• _Task goal_: Reproduce the following lines verbatim, with no changes of any kind.

(Lines drawn from a dataset)
-.-.-

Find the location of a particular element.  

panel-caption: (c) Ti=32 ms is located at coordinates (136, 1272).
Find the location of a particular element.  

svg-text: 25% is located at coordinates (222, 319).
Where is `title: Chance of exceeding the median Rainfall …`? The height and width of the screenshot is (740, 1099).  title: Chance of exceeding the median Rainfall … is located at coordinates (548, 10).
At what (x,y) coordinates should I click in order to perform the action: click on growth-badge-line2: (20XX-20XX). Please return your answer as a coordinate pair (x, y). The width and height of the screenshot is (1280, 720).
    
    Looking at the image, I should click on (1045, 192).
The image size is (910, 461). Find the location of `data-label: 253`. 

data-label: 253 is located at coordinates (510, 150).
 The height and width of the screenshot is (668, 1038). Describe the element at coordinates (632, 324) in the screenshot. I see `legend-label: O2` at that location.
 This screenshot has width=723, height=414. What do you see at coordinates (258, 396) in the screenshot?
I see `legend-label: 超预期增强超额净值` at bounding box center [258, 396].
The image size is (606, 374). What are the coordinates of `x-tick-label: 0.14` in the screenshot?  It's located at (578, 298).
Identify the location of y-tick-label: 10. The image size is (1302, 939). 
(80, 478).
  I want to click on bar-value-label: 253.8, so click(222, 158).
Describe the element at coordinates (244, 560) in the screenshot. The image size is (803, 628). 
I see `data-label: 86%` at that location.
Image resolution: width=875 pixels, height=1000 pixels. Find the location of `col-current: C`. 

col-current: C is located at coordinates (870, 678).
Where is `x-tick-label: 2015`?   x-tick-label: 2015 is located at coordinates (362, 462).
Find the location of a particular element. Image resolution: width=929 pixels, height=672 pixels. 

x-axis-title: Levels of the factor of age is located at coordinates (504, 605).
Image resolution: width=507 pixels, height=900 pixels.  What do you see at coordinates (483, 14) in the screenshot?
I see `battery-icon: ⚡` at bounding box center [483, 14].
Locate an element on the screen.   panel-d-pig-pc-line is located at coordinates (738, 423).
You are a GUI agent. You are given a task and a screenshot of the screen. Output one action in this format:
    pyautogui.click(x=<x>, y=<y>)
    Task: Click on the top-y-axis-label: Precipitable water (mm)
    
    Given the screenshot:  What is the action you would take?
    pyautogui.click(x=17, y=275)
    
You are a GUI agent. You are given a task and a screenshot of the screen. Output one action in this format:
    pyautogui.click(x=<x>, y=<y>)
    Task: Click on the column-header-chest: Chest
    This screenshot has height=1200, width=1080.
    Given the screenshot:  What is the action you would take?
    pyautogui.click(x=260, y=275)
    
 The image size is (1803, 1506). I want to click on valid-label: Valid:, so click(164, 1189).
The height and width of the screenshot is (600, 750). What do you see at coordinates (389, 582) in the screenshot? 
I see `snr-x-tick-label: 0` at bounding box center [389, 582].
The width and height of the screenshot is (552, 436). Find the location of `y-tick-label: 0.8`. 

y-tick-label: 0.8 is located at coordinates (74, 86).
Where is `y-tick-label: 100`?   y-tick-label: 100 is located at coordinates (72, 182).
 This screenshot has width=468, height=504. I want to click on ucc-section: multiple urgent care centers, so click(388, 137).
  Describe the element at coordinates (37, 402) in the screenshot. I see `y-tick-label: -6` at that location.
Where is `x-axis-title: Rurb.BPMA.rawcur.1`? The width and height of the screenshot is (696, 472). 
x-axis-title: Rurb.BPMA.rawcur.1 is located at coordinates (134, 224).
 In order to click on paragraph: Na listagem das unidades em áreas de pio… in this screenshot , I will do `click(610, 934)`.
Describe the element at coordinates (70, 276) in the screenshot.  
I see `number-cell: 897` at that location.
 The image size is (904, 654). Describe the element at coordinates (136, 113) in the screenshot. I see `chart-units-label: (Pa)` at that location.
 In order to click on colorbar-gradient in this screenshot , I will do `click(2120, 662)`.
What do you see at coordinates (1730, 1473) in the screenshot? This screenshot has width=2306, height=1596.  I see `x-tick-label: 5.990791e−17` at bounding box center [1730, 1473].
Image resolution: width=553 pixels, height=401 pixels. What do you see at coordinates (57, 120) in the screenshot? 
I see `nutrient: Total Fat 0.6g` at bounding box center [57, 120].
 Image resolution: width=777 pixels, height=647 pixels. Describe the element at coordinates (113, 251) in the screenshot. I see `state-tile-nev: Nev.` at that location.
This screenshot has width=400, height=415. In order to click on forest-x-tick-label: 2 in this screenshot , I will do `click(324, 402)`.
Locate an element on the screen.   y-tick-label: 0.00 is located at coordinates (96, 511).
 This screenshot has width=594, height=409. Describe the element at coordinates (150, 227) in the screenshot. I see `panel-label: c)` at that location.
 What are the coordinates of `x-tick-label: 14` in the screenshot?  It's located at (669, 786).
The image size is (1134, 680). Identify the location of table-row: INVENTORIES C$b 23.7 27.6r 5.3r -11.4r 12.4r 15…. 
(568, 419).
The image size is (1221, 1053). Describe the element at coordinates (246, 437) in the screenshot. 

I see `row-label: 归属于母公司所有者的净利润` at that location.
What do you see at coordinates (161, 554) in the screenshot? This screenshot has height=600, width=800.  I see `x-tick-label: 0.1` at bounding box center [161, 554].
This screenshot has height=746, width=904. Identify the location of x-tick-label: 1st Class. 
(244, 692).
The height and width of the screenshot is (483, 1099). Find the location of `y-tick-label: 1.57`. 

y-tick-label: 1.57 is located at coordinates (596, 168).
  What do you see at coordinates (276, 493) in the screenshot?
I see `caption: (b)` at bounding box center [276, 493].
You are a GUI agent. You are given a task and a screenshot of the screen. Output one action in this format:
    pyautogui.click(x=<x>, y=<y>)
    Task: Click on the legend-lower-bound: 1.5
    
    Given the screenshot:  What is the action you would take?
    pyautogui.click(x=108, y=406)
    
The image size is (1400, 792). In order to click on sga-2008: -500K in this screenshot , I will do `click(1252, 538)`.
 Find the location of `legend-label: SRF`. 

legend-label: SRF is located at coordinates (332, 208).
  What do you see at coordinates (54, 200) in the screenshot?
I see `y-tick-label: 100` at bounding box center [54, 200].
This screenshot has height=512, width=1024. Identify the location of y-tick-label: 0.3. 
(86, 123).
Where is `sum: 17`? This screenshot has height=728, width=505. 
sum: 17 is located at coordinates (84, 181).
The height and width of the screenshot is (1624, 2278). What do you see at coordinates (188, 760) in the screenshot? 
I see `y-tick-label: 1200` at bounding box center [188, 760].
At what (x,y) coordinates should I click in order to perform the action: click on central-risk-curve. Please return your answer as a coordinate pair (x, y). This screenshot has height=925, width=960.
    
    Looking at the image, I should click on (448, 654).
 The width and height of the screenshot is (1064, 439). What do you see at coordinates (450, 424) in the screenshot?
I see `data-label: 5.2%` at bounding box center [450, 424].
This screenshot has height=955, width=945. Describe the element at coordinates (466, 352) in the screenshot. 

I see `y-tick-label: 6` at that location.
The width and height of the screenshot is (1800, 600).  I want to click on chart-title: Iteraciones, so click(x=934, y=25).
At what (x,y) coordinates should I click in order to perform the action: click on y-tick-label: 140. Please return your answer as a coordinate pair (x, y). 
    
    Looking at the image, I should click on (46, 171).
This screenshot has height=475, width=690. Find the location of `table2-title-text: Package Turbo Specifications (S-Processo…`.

-.-.-

• _Task solution_:
Find the location of a particular element.  

panel-caption: (c) Ti=32 ms is located at coordinates (136, 1272).
Find the location of a particular element.  

svg-text: 25% is located at coordinates (222, 319).
Where is `title: Chance of exceeding the median Rainfall …`? The height and width of the screenshot is (740, 1099).  title: Chance of exceeding the median Rainfall … is located at coordinates (548, 10).
At what (x,y) coordinates should I click in order to perform the action: click on growth-badge-line2: (20XX-20XX). Please return your answer as a coordinate pair (x, y). The width and height of the screenshot is (1280, 720).
    
    Looking at the image, I should click on (1045, 192).
The image size is (910, 461). Find the location of `data-label: 253`. 

data-label: 253 is located at coordinates (510, 150).
 The height and width of the screenshot is (668, 1038). Describe the element at coordinates (632, 324) in the screenshot. I see `legend-label: O2` at that location.
 This screenshot has width=723, height=414. What do you see at coordinates (258, 396) in the screenshot?
I see `legend-label: 超预期增强超额净值` at bounding box center [258, 396].
The image size is (606, 374). What are the coordinates of `x-tick-label: 0.14` in the screenshot?  It's located at (578, 298).
Identify the location of y-tick-label: 10. The image size is (1302, 939). 
(80, 478).
  I want to click on bar-value-label: 253.8, so click(222, 158).
Describe the element at coordinates (244, 560) in the screenshot. The image size is (803, 628). 
I see `data-label: 86%` at that location.
Image resolution: width=875 pixels, height=1000 pixels. Find the location of `col-current: C`. 

col-current: C is located at coordinates (870, 678).
Where is `x-tick-label: 2015`?   x-tick-label: 2015 is located at coordinates (362, 462).
Find the location of a particular element. Image resolution: width=929 pixels, height=672 pixels. 

x-axis-title: Levels of the factor of age is located at coordinates (504, 605).
Image resolution: width=507 pixels, height=900 pixels.  What do you see at coordinates (483, 14) in the screenshot?
I see `battery-icon: ⚡` at bounding box center [483, 14].
Locate an element on the screen.   panel-d-pig-pc-line is located at coordinates (738, 423).
You are a GUI agent. You are given a task and a screenshot of the screen. Output one action in this format:
    pyautogui.click(x=<x>, y=<y>)
    Task: Click on the top-y-axis-label: Precipitable water (mm)
    
    Given the screenshot:  What is the action you would take?
    pyautogui.click(x=17, y=275)
    
You are a GUI agent. You are given a task and a screenshot of the screen. Output one action in this format:
    pyautogui.click(x=<x>, y=<y>)
    Task: Click on the column-header-chest: Chest
    This screenshot has height=1200, width=1080.
    Given the screenshot:  What is the action you would take?
    pyautogui.click(x=260, y=275)
    
 The image size is (1803, 1506). I want to click on valid-label: Valid:, so click(164, 1189).
The height and width of the screenshot is (600, 750). What do you see at coordinates (389, 582) in the screenshot? 
I see `snr-x-tick-label: 0` at bounding box center [389, 582].
The width and height of the screenshot is (552, 436). Find the location of `y-tick-label: 0.8`. 

y-tick-label: 0.8 is located at coordinates (74, 86).
Where is `y-tick-label: 100`?   y-tick-label: 100 is located at coordinates (72, 182).
 This screenshot has width=468, height=504. I want to click on ucc-section: multiple urgent care centers, so click(388, 137).
  Describe the element at coordinates (37, 402) in the screenshot. I see `y-tick-label: -6` at that location.
Where is `x-axis-title: Rurb.BPMA.rawcur.1`? The width and height of the screenshot is (696, 472). 
x-axis-title: Rurb.BPMA.rawcur.1 is located at coordinates (134, 224).
 In order to click on paragraph: Na listagem das unidades em áreas de pio… in this screenshot , I will do `click(610, 934)`.
Describe the element at coordinates (70, 276) in the screenshot.  
I see `number-cell: 897` at that location.
 The image size is (904, 654). Describe the element at coordinates (136, 113) in the screenshot. I see `chart-units-label: (Pa)` at that location.
 In order to click on colorbar-gradient in this screenshot , I will do `click(2120, 662)`.
What do you see at coordinates (1730, 1473) in the screenshot? This screenshot has width=2306, height=1596.  I see `x-tick-label: 5.990791e−17` at bounding box center [1730, 1473].
Image resolution: width=553 pixels, height=401 pixels. What do you see at coordinates (57, 120) in the screenshot? 
I see `nutrient: Total Fat 0.6g` at bounding box center [57, 120].
 Image resolution: width=777 pixels, height=647 pixels. Describe the element at coordinates (113, 251) in the screenshot. I see `state-tile-nev: Nev.` at that location.
This screenshot has width=400, height=415. In order to click on forest-x-tick-label: 2 in this screenshot , I will do `click(324, 402)`.
Locate an element on the screen.   y-tick-label: 0.00 is located at coordinates (96, 511).
 This screenshot has width=594, height=409. Describe the element at coordinates (150, 227) in the screenshot. I see `panel-label: c)` at that location.
 What are the coordinates of `x-tick-label: 14` in the screenshot?  It's located at (669, 786).
The image size is (1134, 680). Identify the location of table-row: INVENTORIES C$b 23.7 27.6r 5.3r -11.4r 12.4r 15…. 
(568, 419).
The image size is (1221, 1053). Describe the element at coordinates (246, 437) in the screenshot. 

I see `row-label: 归属于母公司所有者的净利润` at that location.
What do you see at coordinates (161, 554) in the screenshot? This screenshot has height=600, width=800.  I see `x-tick-label: 0.1` at bounding box center [161, 554].
This screenshot has height=746, width=904. Identify the location of x-tick-label: 1st Class. 
(244, 692).
The height and width of the screenshot is (483, 1099). Find the location of `y-tick-label: 1.57`. 

y-tick-label: 1.57 is located at coordinates (596, 168).
  What do you see at coordinates (276, 493) in the screenshot?
I see `caption: (b)` at bounding box center [276, 493].
You are a GUI agent. You are given a task and a screenshot of the screen. Output one action in this format:
    pyautogui.click(x=<x>, y=<y>)
    Task: Click on the legend-lower-bound: 1.5
    
    Given the screenshot:  What is the action you would take?
    pyautogui.click(x=108, y=406)
    
The image size is (1400, 792). In order to click on sga-2008: -500K in this screenshot , I will do `click(1252, 538)`.
 Find the location of `legend-label: SRF`. 

legend-label: SRF is located at coordinates (332, 208).
  What do you see at coordinates (54, 200) in the screenshot?
I see `y-tick-label: 100` at bounding box center [54, 200].
This screenshot has height=512, width=1024. Identify the location of y-tick-label: 0.3. 
(86, 123).
Where is `sum: 17`? This screenshot has height=728, width=505. 
sum: 17 is located at coordinates (84, 181).
The height and width of the screenshot is (1624, 2278). What do you see at coordinates (188, 760) in the screenshot? 
I see `y-tick-label: 1200` at bounding box center [188, 760].
At what (x,y) coordinates should I click in order to perform the action: click on central-risk-curve. Please return your answer as a coordinate pair (x, y). This screenshot has height=925, width=960.
    
    Looking at the image, I should click on (448, 654).
 The width and height of the screenshot is (1064, 439). What do you see at coordinates (450, 424) in the screenshot?
I see `data-label: 5.2%` at bounding box center [450, 424].
This screenshot has height=955, width=945. Describe the element at coordinates (466, 352) in the screenshot. 

I see `y-tick-label: 6` at that location.
The width and height of the screenshot is (1800, 600).  I want to click on chart-title: Iteraciones, so click(x=934, y=25).
At what (x,y) coordinates should I click in order to perform the action: click on y-tick-label: 140. Please return your answer as a coordinate pair (x, y). 
    
    Looking at the image, I should click on (46, 171).
This screenshot has height=475, width=690. Find the location of `table2-title-text: Package Turbo Specifications (S-Processo…`.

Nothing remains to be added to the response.